Industry and communities ‘left in confusion’ by gaps in review
The RIBA has condemned today’s Hackitt review as a “major missed opportunity” which leaves the construction industry and communities in confusion.
RIBA president Ben Derbyshire said the institute was “extremely concerned” that Dame Judith Hackitt’s report, published today, “has failed to act on the urgent need to immediately protect life”.
The institute is particularly angry that the report has ignored its call for a ban on combustible cladding materials on high-rise buildings.
It also criticised Hackitt’s failure to recommend the provision of alternative means of escape.
And it dismisses her recommendation on desktop studies which it says “are simply re-branded as ‘assessments in lieu of test’.”
Derbyshire said: “This review should have been a defining moment – a set of findings to bring real and meaningful change to the complexity and confusion surrounding core building regulations guidance.
“While there are elements of Dame Judith Hackitt’s review that we very much welcome, we are extremely concerned that it has failed to act on the urgent need to immediately protect life safety through a more detailed programme of simplified and improved regulations, standards and guidance.

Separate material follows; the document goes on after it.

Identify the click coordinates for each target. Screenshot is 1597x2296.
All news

“The review recognises that the changes it recommends will require legislative change and take time to fully implement.
“In the meantime we are left with confusion and lack of clarity. We will be continuing to stress our detailed concerns to government.”
The RIBA welcomed some of the findings, including the proposal to establish a Joint Competent Authority (JCA), bringing in the expertise of the HSE and the fire brigades, to oversee a new fire safety regulatory framework for multiple occupancy high-rise residential buildings.

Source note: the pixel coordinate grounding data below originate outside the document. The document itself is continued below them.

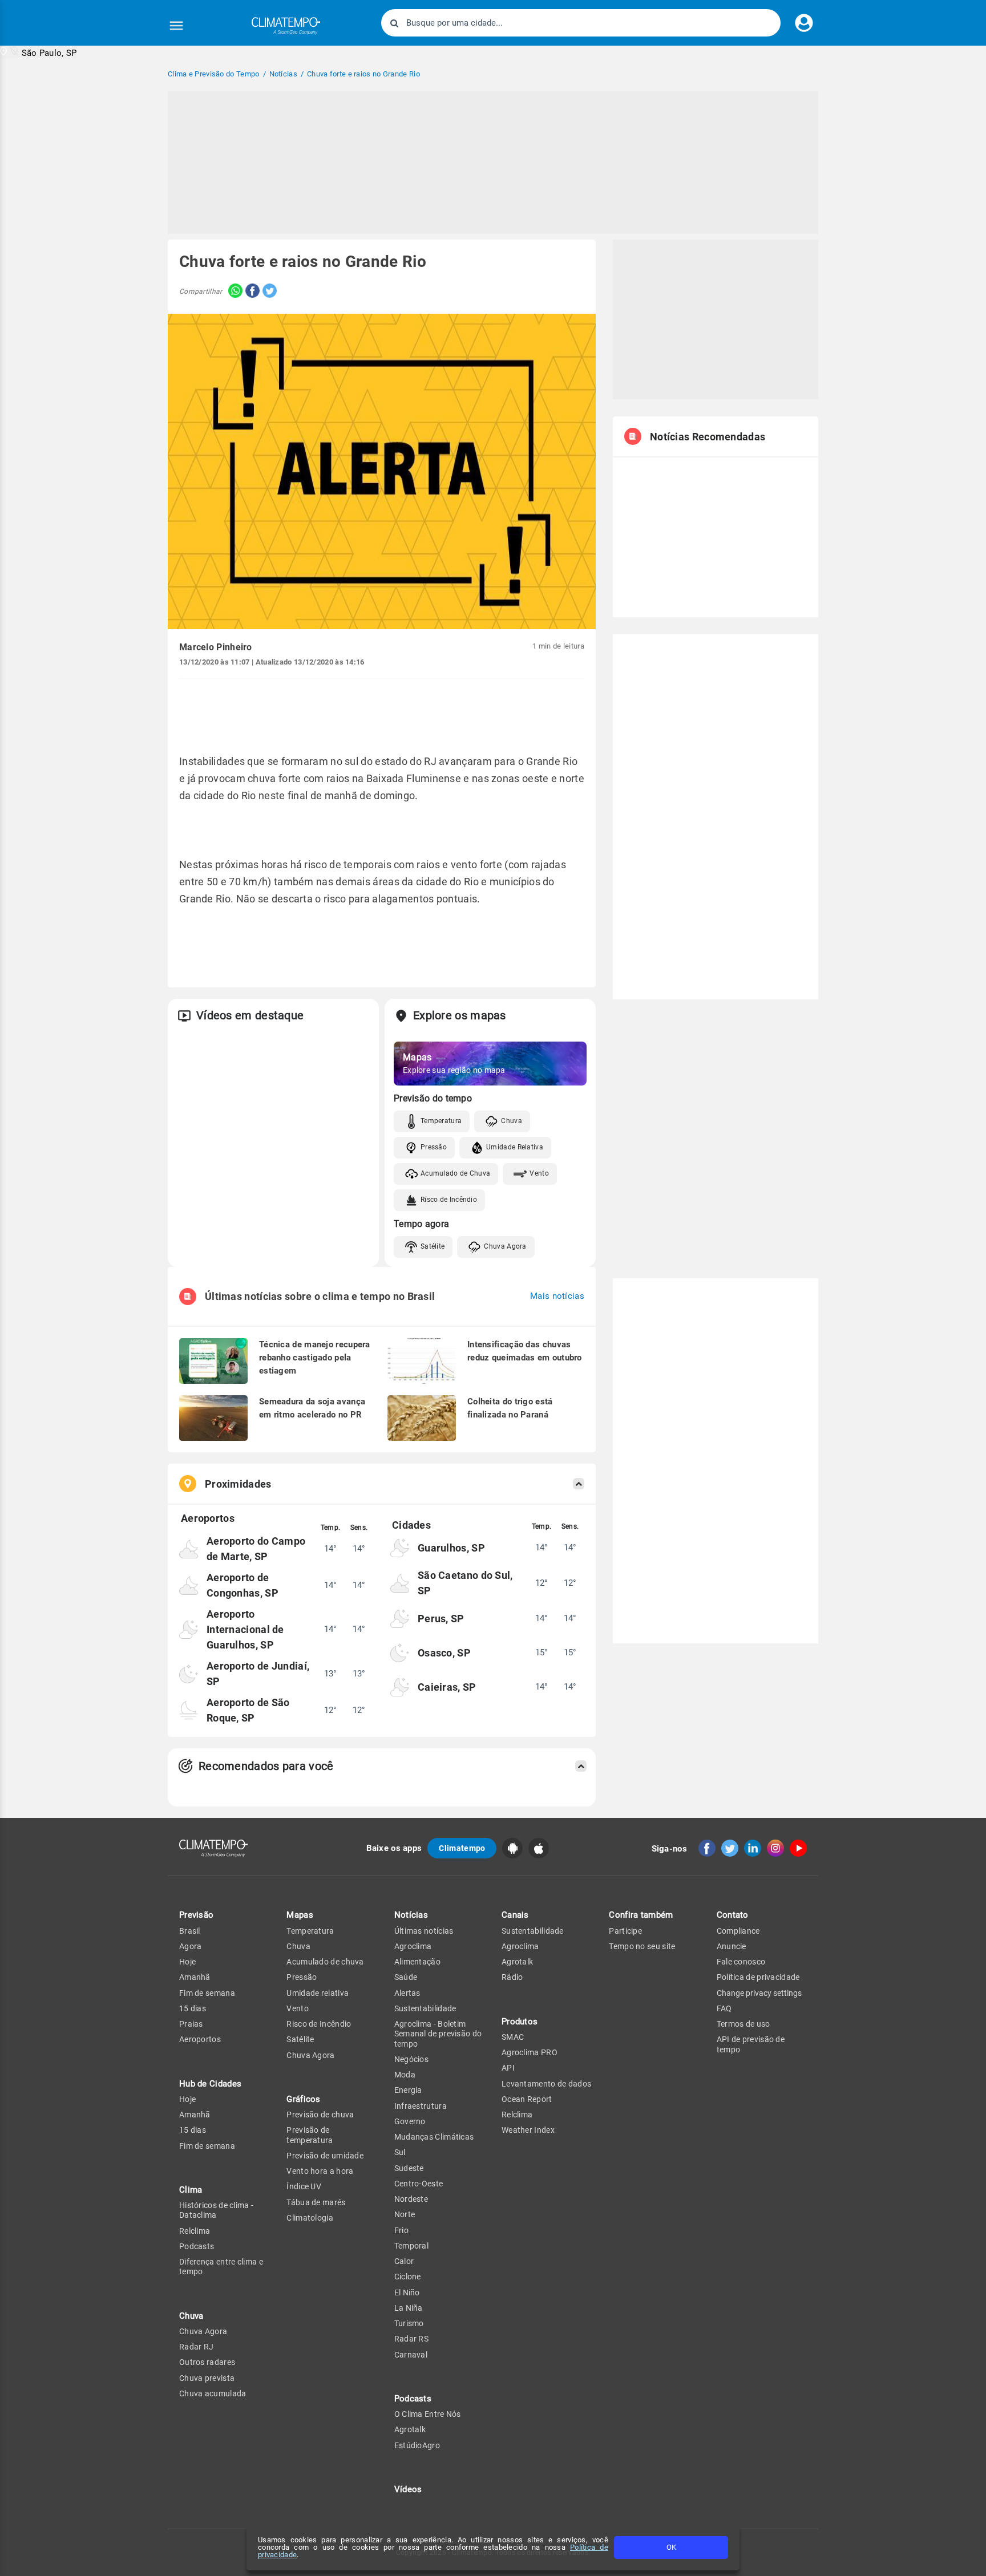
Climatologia (309, 2217)
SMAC (513, 2037)
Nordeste (411, 2199)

But the institute is concerned by the absence of the clear baseline standards that, it argues, would deliver clarity for the industry and, most importantly, provide protection for the public.
Jane Duncan, chair of the RIBA’s Expert Advisory Group on Fire Safety, who was RIBA president at the time of the Grenfell fire, said: “This was supposed to be a review of building regulations and fire safety following the tragedy at Grenfell Tower.
“It’s a thorough report on the current state of the regulatory system and construction industry, but it offers no changes whatsoever to the actual regulations or baseline guidance.
“Focusing on just a small number of very high buildings is a major missed opportunity.
“By failing to ban the use of combustible materials and ‘desktop’ studies, or require use of sprinklers, the report’s recommendations will not deliver the immediate change that is needed to reassure and safeguard the public. We will be continuing to work with government to ensure that our recommendations are re-considered.”